8 mai 2013

Zone 4 (39)

Achille file sur la 102, heureux. — Il décélère, accélère plusieurs fois, faire hurler le deux-temps.
À droite, après les ronciers, les décontaminateurs, dans les blockhaus de la falaise. Des chants s’élèvent dans le firmament du soir.
L’épicerie-bar-tabac-boucherie-marchand-de-journaux au bout de la rue, où Mère quémandait des croûtes de gruyère quand elle était une enfant, ferme une semaine avant la guerre des Malouines. (Mère a l’âge d’Achille, elle se réjouit de l’imminence d’une Troisième Guerre mondiale, elle l’attend, comme dans un poème d’Apollinaire, « Ah Dieu ! que la guerre est jolie/ Avec ses chants ses longs loisirs »).

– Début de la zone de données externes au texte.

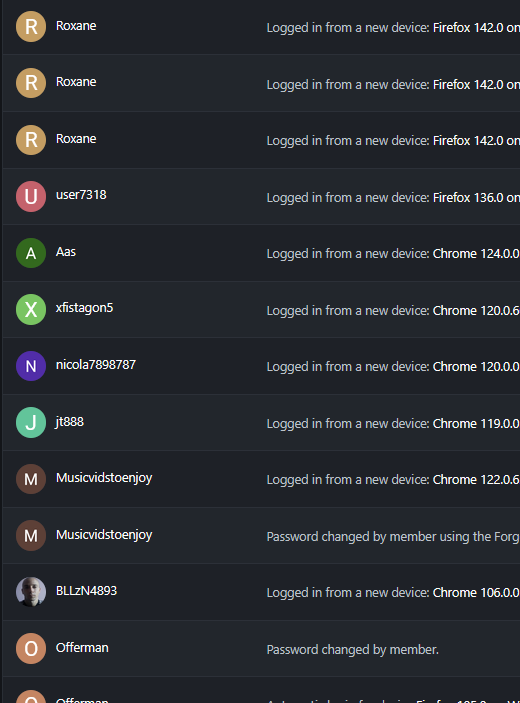The height and width of the screenshot is (703, 520).
Task: Click the red U avatar for user7318
Action: 31,196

Thatcher est une salope, la France fabrique des Exocets qui coulent ses destroyers. Mère ne sait pas encore qu’elle épousera un Royal Marine.
Achille entre dans la période la plus intense de sa vie. Il aime le soleil, les balades en 102. Il aime l’odeur des buissons.
L’odeur des buissons, surtout. La consolation d’Achille — Il ferme les yeux : Mère et lui marchent dans le petit bois — les odeurs sont des dieux qui marchent à leurs côtés. Les odeurs disent de vivre. Il n’existe aucune autre force au-dessus d’elles. Ni la Mort, ni Mère elle-même.